▶ **Objective**
Please reproduce, character for character, the part of the XIOS zoom post that opens with the words containing "Does XIOS add" and closes with "to multiple files.".

Does XIOS add sufficient and accurate attribute metadata to rebuild zoom datasets correctly?

There appears to be insufficient or incorrect information in zoom domain files to rebuild whole datasets when the zoom region spans more than one XIOS server and is written to multiple files.

For example, consider this zoom in a 8x4 decomposition of ORCA2_ICE_PISCES defined by the following additions to the XML:

domain_def_nemo.xml:
     <!--   My zoom: example of hand defined zoom   -->
     <domain id="myzoomT" domain_ref="grid_T" >
       <zoom_domain ibegin="25" jbegin="20" ni="90" nj="45"/>
     </domain>

grid_def_nemo.xml:
       <grid id="zoom_T_3D" >
         <domain domain_ref="myzoomT" />
         <axis axis_ref="deptht" />
       </grid>

file_def_nemo-oce.xml:
    <file_definition type="multiple_file" name="@expname@_@freq@_@startdate@_@enddate@" sync_freq="1mo" min_digits="4">

      <file_group id="5d" output_freq="5d"  output_level="10" enabled=".TRUE.">  <!-- 5d files -->
        <file id="file66" name_suffix="_zoom_T" description="ocean T grid variables" >
          <field field_ref="e3t"  grid_ref="zoom_T_3D"    />
          <field field_ref="toce" grid_ref="zoom_T_3D" name="thetao"   operation="instant" freq_op="5d" > @toce_e3t / @e3t </field>
        </file>
        <file id="file11" ....

In a 8x4 decomposition using 4 external XIOS servers the following output files are produced for the 90x45 zoom region:

O2L3P_LONG_5d_00010101_00010303_zoom_T_0000.nc
O2L3P_LONG_5d_00010101_00010303_zoom_T_0001.nc

with the following attribute data in each respectively:

ncdump -h O2L3P_LONG_5d_00010101_00010303_zoom_T_0000.nc
// global attributes:
                .
                .
		:ibegin = 25 ;
		:ni = 90 ;
		:jbegin = 20 ;
		:nj = 17 ;
		:DOMAIN_number_total = 4 ;
		:DOMAIN_number = 0 ;
		:DOMAIN_dimensions_ids = 2, 3 ;
		:DOMAIN_size_global = 180, 148 ;
		:DOMAIN_size_local = 90, 17 ;
		:DOMAIN_position_first = 26, 21 ;
		:DOMAIN_position_last = 115, 37 ;
		:DOMAIN_halo_size_start = 0, 0 ;
		:DOMAIN_halo_size_end = 0, 0 ;
		:DOMAIN_type = "box" ;

ncdump -h O2L3P_LONG_5d_00010101_00010303_zoom_T_0001.nc
                .
                .

▶ **Data**
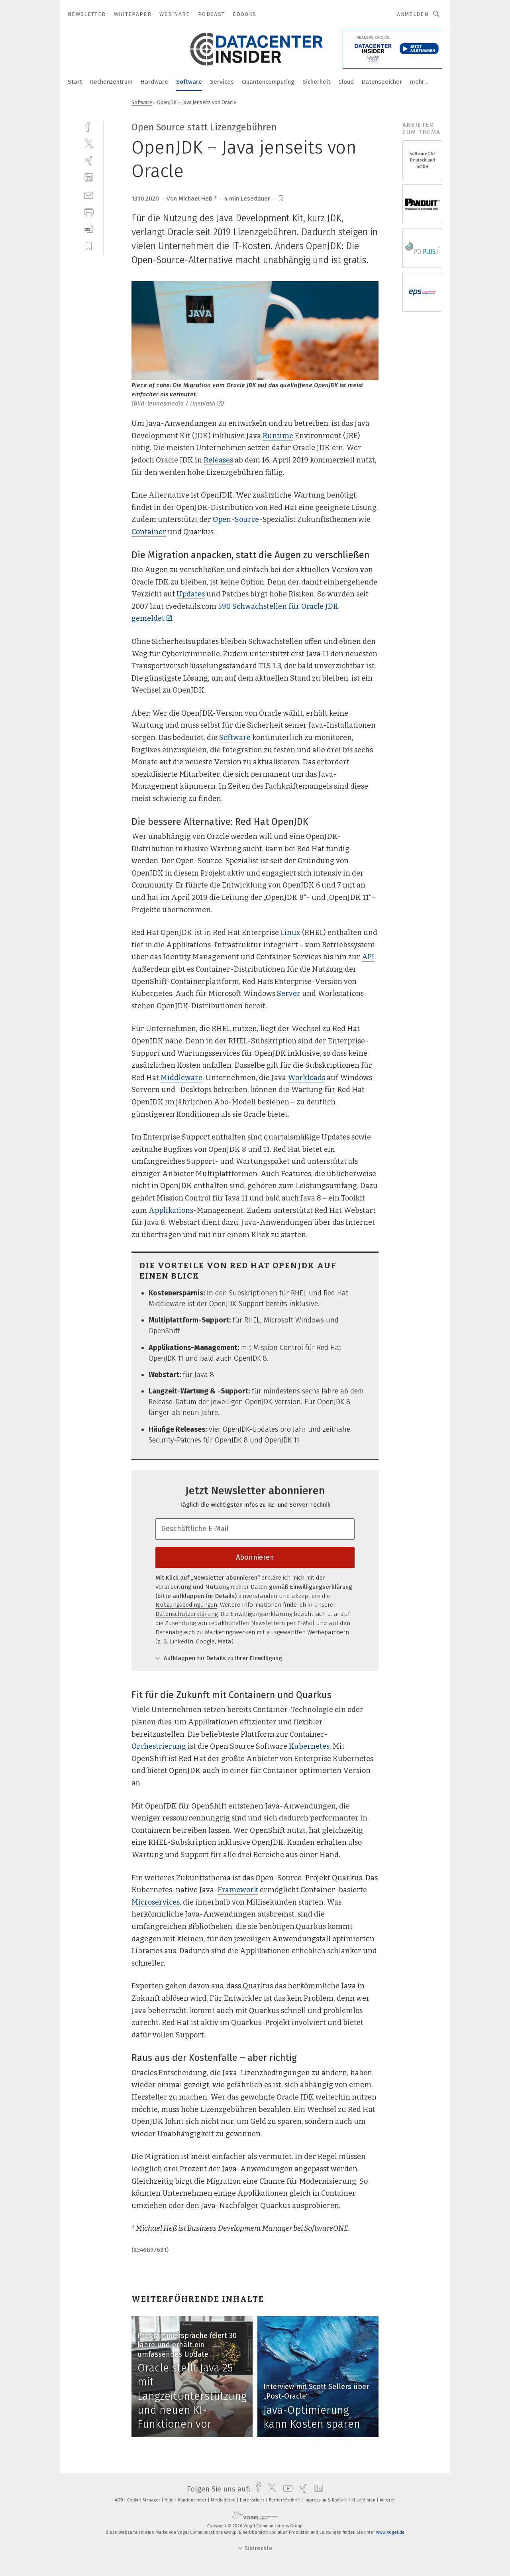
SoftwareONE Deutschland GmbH (422, 160)
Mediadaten (224, 2500)
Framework (238, 1889)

▶ **Task result**
Does XIOS add sufficient and accurate attribute metadata to rebuild zoom datasets correctly?

There appears to be insufficient or incorrect information in zoom domain files to rebuild whole datasets when the zoom region spans more than one XIOS server and is written to multiple files.